Dans son Rapport pétrole 2003 (p. 10), le SPF Economie, PME, Classes moyennes et Energie - Direction générale de l’Energie, Division Pétrole détaillait plus précisément l’origine des importations pétrolières belges :

"Le fournisseur principal de pétrole brut en 2003 est l’ancienne Union soviétique avec 91 550 millions de barils (34, 55% du total de notre approvisionnement), dont 89 566 pour la seule Russie (33,8 % de notre approvisionnement)." [3]

Revenons au conflit géorgien. L’enchaînement exact des évènements des derniers jours doit encore être précisé.

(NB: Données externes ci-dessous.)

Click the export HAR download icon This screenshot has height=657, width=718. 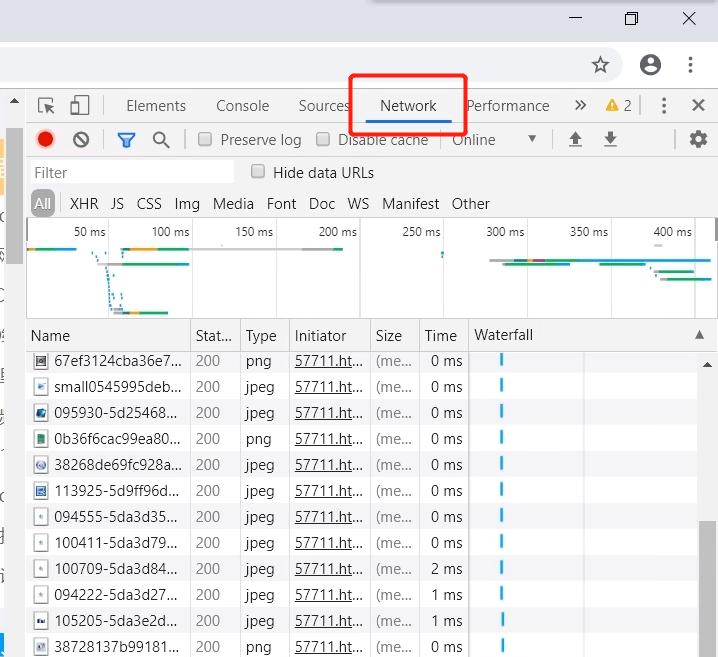click(610, 140)
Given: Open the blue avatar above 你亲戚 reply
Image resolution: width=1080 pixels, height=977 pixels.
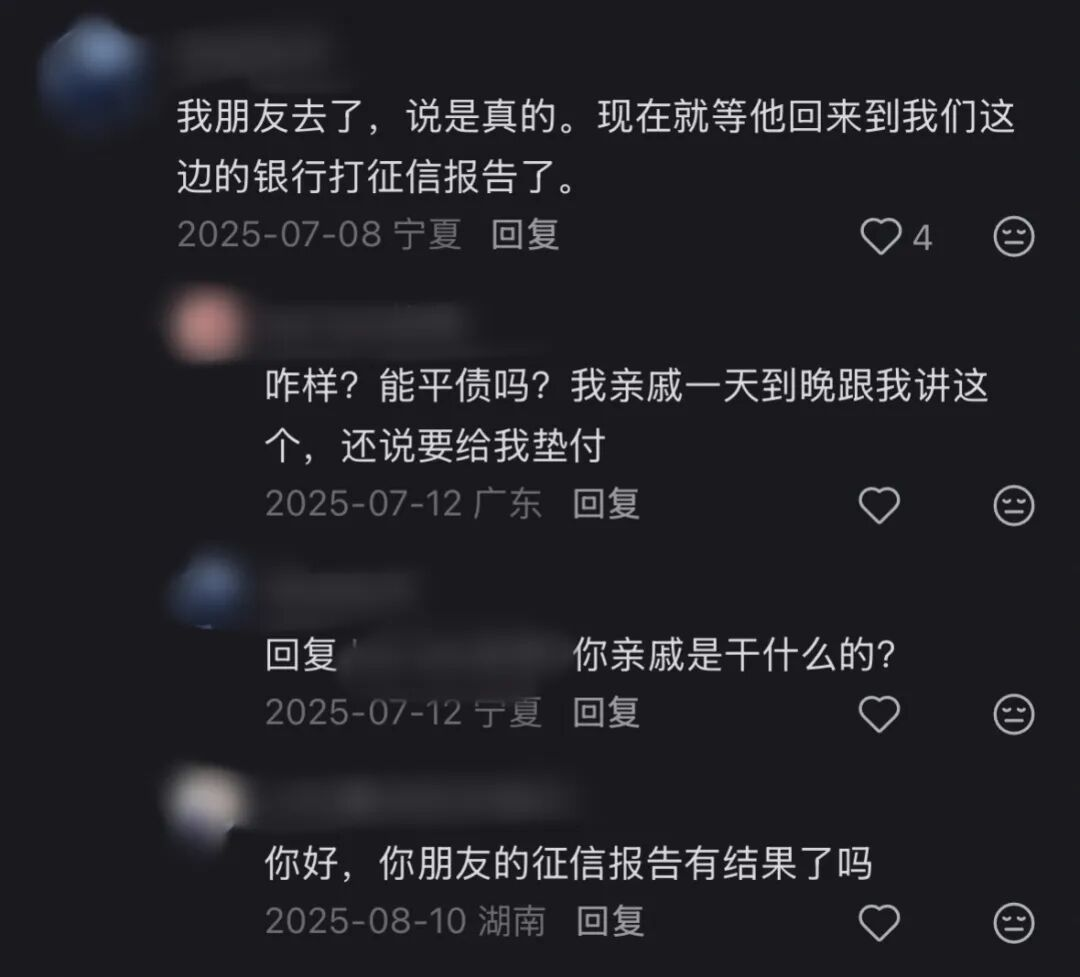Looking at the screenshot, I should click(209, 588).
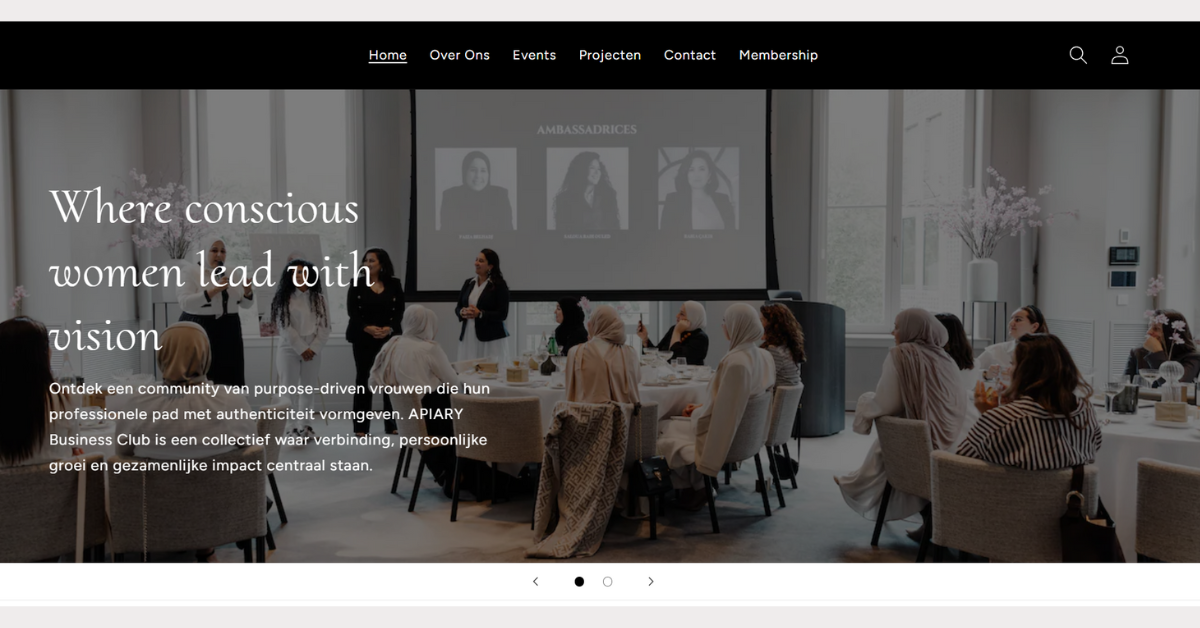
Task: Click the AMBASSADRICES title on projected screen
Action: tap(587, 130)
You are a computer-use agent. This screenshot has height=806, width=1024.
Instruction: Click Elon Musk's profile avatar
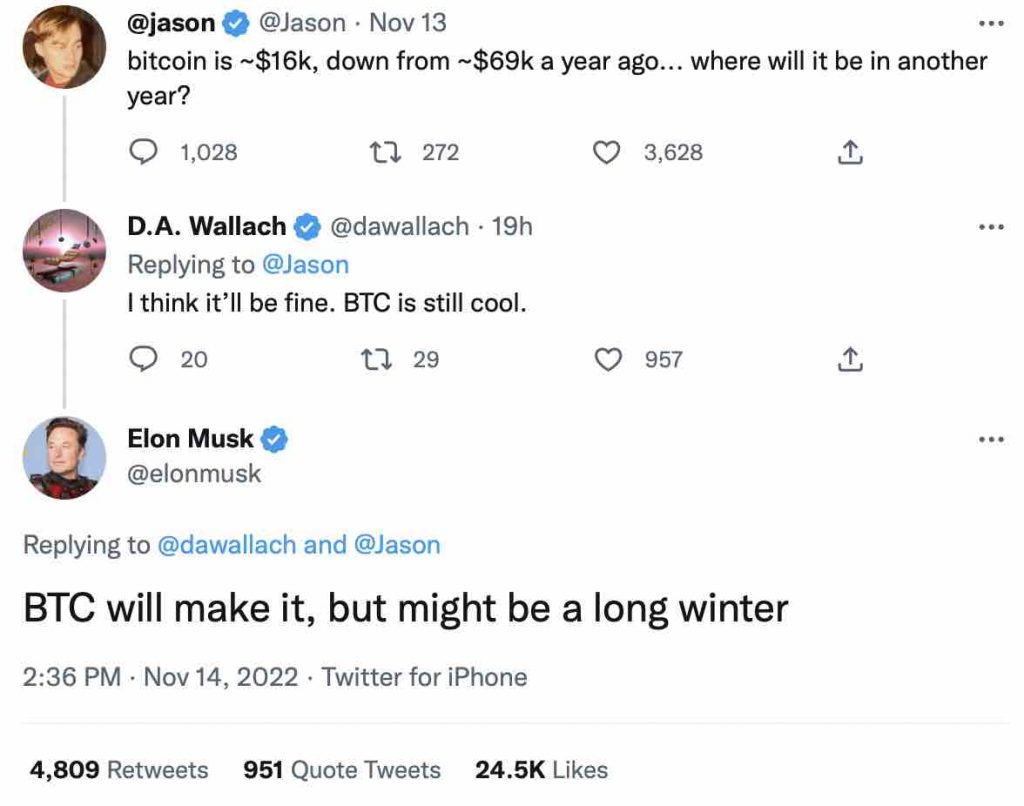pyautogui.click(x=64, y=457)
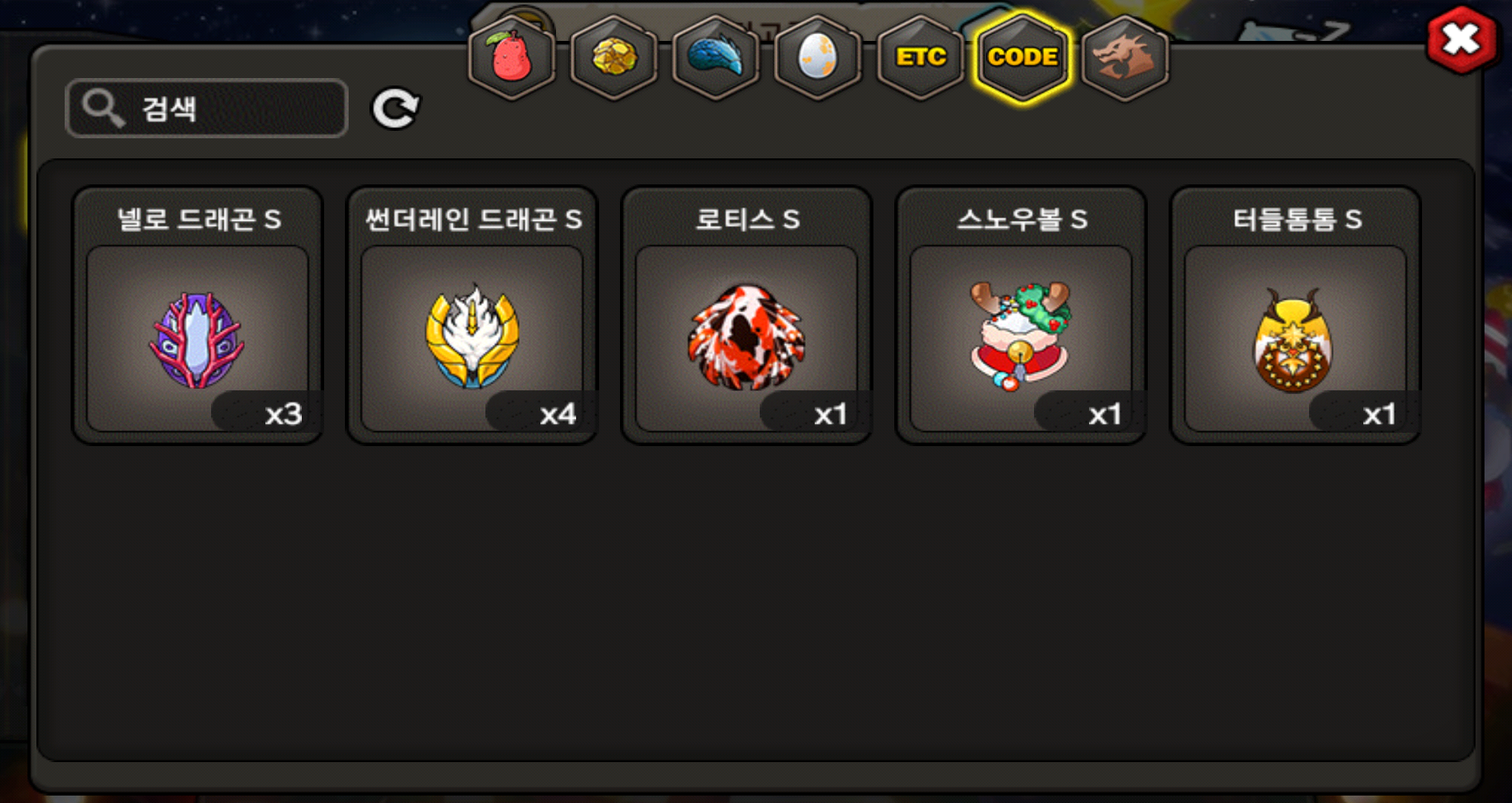Close the inventory with red X
1512x803 pixels.
click(1461, 40)
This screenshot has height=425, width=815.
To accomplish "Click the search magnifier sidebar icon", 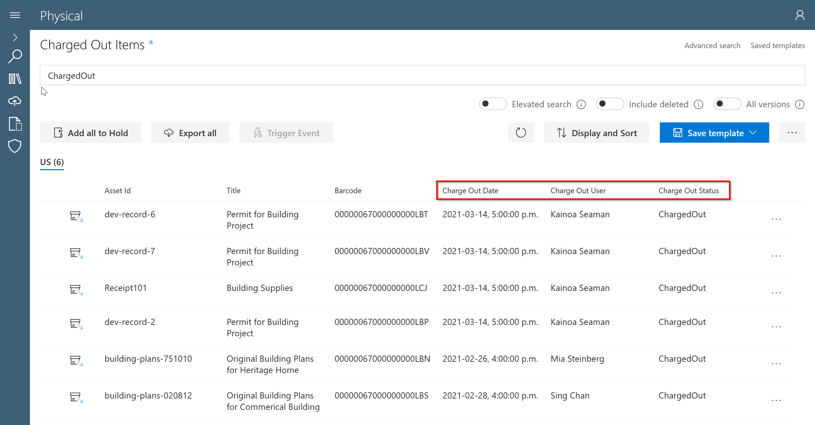I will [x=15, y=56].
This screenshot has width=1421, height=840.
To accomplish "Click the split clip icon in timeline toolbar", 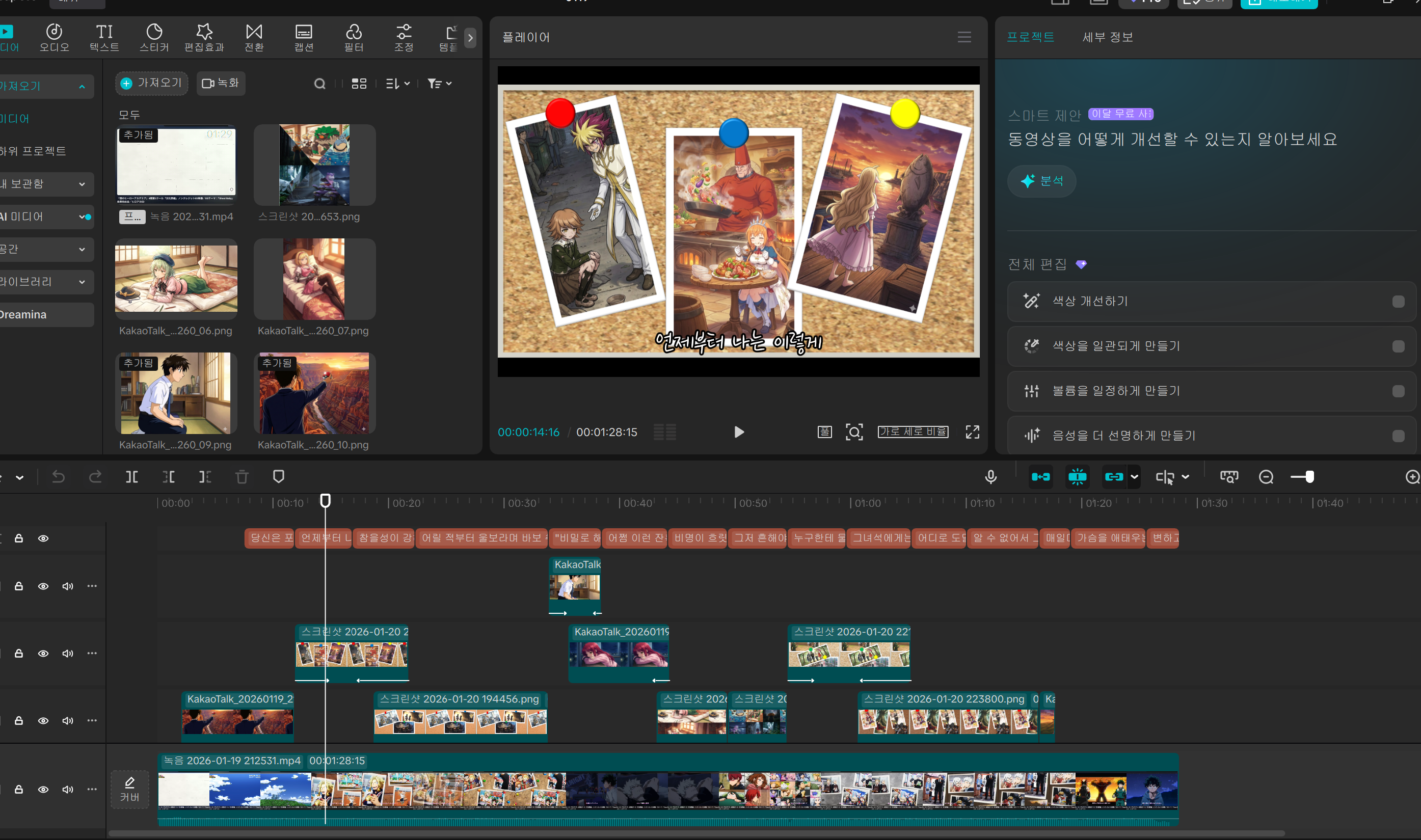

Contentons-nous donc d’observer que les mouvements massifs de troupes russes en direction du pipeline "BTC" [4] inquiètent l’Europe, l’OTAN... Et la Belgique ?

Outre la forte dépendance belge au pétrole russe, quelques-uns des autres termes de l’équation géorgienne vue de Bruxelles sont les suivants (nous laissons le soin au lecteur de les mettre en ordre) :
- la Russie est opposée à l’entrée de la Géorgie dans l’OTAN dont l’une des missions fut de
"garder les Américains à l’intérieur, les Russes à l’extérieur et les Allemands sous tutelle" durant la guerre froide,
- la Belgique est membre de l’OTAN et en abrite le siège,
- l’OTAN presse la Russie de retirer ses troupes de Géorgie,
- Le 20 août, la Russie a annoncé qu’elle gèle sa coopération militaire avec l’OTAN,
- l’Europe (quoi que d’une voix désunie) et les États-Unis (le pays le plus gros consommateur de pétrole au monde et chaque jour plus dépendant des importations de brut lointain) soutiennent la Géorgie face à la Russie,
- L’Abkhazie et l’Ossétie du Sud, régions séparatistes de Géorgie, envisagent de déclarer leur indépendance et de se rapprocher de la Russie, ce qui permettrait à l’ex-URSS de renforcer son influence locale et donc ses possibilités de contrôler les pipelines géorgiens,
- l’escalade militaire américaine que constitue son projet de bouclier anti-missile américain hérisse la Russie.

En notant ces éléments, nous ne jouons pas à essayer de nous faire peur en disant que nous assistons à un retour de la guerre froide, moins encore qu’Evere sera attaquée demain. Nous voulons plutôt souligner que les premiers effets du pic pétrolier se font déjà cruellement sentir, qu’ils se traduisent par des guerres comme il fallait malheureusement s’y attendre, et que les batailles de l’énergie à venir n’épargneront pas l’Europe, la touchant directement ou indirectement.

Sortir de la dépendance au pétrole est une nécessité socioéconomique et environnementale absolue, c’est aussi un devoir moral puisqu’une condition sine qua non pour éviter des guerres inédites pour le contrôle et l’accès à cette ressource dont nos économies "développées" sont hyper-dépendantes.

Il semble que pas un gouvernement ne soit en mesure de piloter ce sevrage qui, pour être mené à bien et dans les temps, aurait dû commencer il y a plusieurs années [5].
Outre les efforts d’atténuation qu’initieront peut-être les Etats lorsqu’ils auront le couteau sous la gorge, des initiatives individuelles et collectives existent déjà pour préparer l’ère de l’après-pétrole. Elles sont à chercher du côté de l’apprentissage de modes de vie dépétrolifiés (l’une de dimensions de la simplicité volontaire) et de projet comme les "villes en transition énergétique". Voyez l’exemple de Brixton (EN), une Transition town.

Notes

[1Notons que le contrôle de la consommation - ici la décroissance de la consommation - devrait être la dimension privilégiée par tous les Etats, mais cela reste pourtant hors du dogme économiste qui fait office de quasi-religion.

[3Le Rapport "Pétrole 2005 (format .pdf - p. 13) indique que la dépendance au pétrole Russe est passée à 41,02% des importations totales de la Belgique (43,1% pour l’ex-URSS). Toutefois, le tableau repris dans le rapport de l’année 2005 est le même que celui de 2003, que nous avons donc reproduit ci-dessus en mentionnant cette dernière date pour éviter de reproduire une éventuelle erreur.